Belize Maps and Information to Help Plan Your Belize All Inclusive Vacation
Belize is a relatively small nation located in Central America just south of Mexico. Belize’s western and southern border is with Guatemala, and the east coast of Belize fronts the Caribbean Sea.
Even though Belize is fairly tiny nation, it boasts a very varied landscape. Approximately 35% of Belize’s territory is in the form of protected parks and nature reserve, the highest percentage of any country in the region. A single park, the Cockscomb Basin Nature Reserve, measures more than 100,000 acres of jungles, mountains, wetlands and rivers that are home to hundreds of animal species including some of the last native jaguars in the region. With just 355,000 residents, most of Belize is unspoiled nature consisting of rivers, swamps, lagoons and creeks that crisscross a landscape replete with pine forests, jungles, wetlands, and rainforests. In the south of Belize lie the Maya Mountains that rise up to 3,600 feet before descending towards the sea and the Cockscomb Basin Nature Reserve.

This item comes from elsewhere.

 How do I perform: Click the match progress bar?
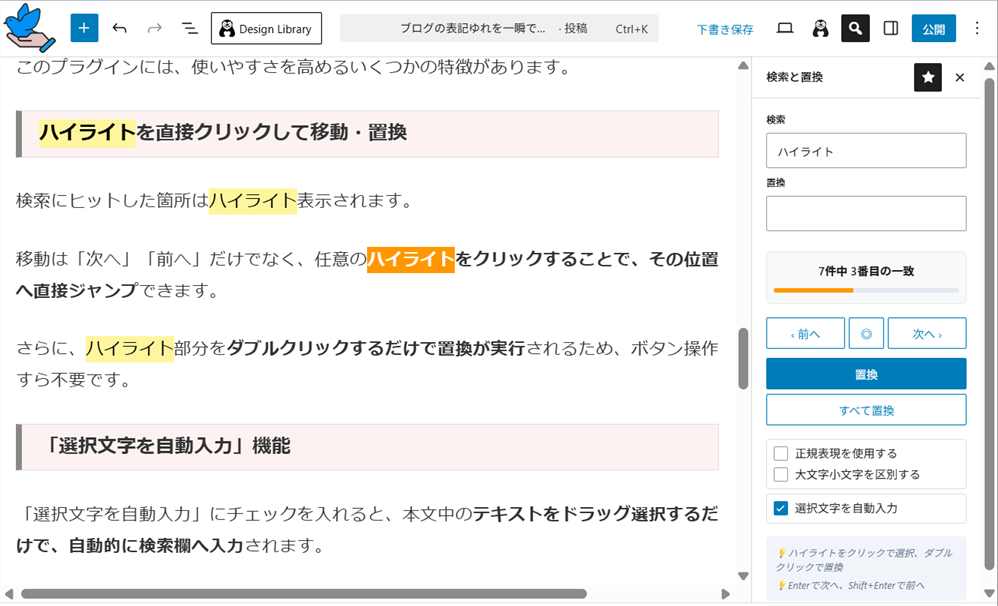tap(866, 290)
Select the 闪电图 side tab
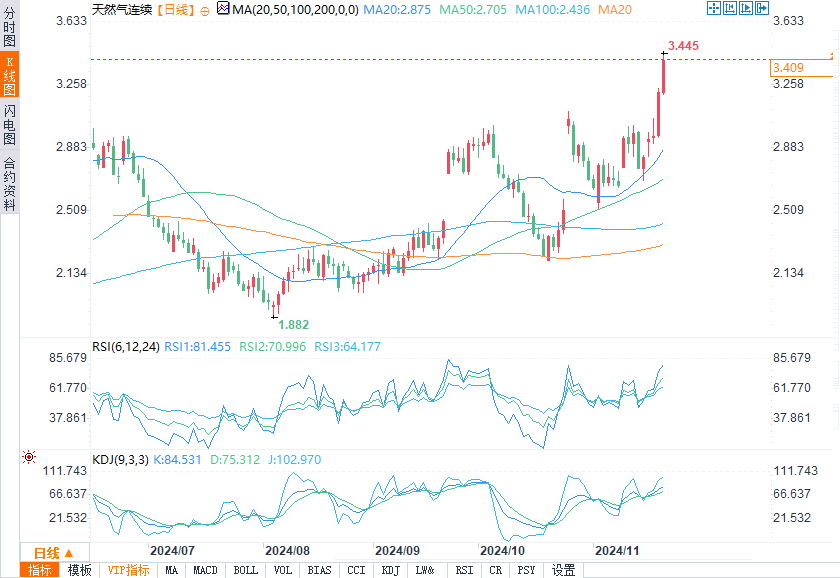 coord(9,125)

Modern-day Belize lies in an area that was once the heartland of the Ancient Maya Empire. Some of Belize’s top attractions include the ruins of once-mighty city-states and religious sites of the Ancient Maya, including the cave system of Actun Tunichil Muknal (ATM), and the cities of Lubaantun, Xunantunich, Lamani and Altun Ha.

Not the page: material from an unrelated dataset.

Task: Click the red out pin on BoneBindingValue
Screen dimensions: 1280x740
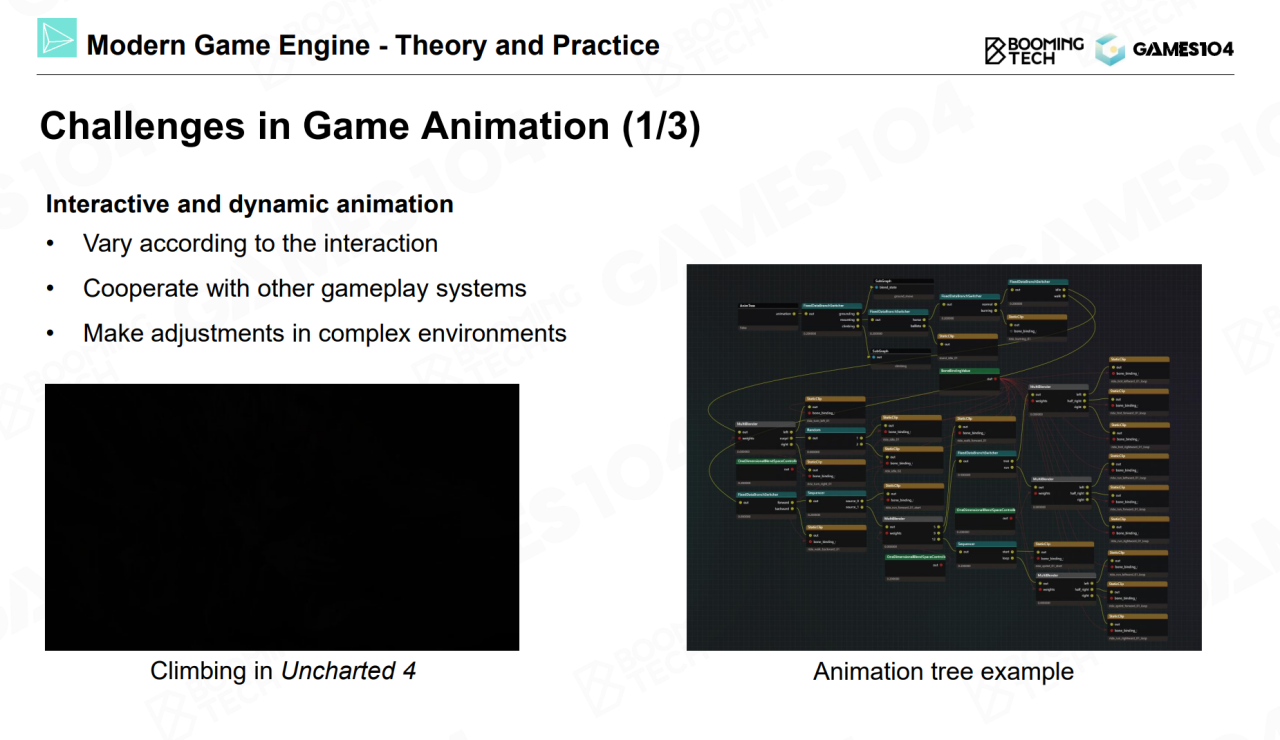Action: (x=995, y=379)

One of Belize’s most beloved natural attractions is the long coastline of the Caribbean Sea that stretches for more than 180 miles. Just a few miles offshore lie hundreds of islands that dot the Belize Barrier Reef, the second-largest barrier reef on the planet. The barrier reef provides a unique marine ecosystem that shelters thousands of species of invertebrates, fish, mollusks, mammals and marine fauna. The seaward (eastern) side of the reef is where you can find the transparent waters that make snorkeling and diving one of the most popular visitor attractions in the country. Other top activities available on the Belize Barrier Reef include sea kayaking, fishing, swimming, and sailing.
If you look further east of the Belize Barrier Reef, you’ll see the only coral atolls on the planet that are not located in the Pacific Ocean. These small oases of dry land are rings of coral with a lagoon in their center, a unique habitat that is home to migrating birds, juvenile fish, and a cornucopia of wildlife. Although it takes longer to reach these outer atolls, the clear water and abundance of marine life make them popular sites for snorkeling and scuba diving.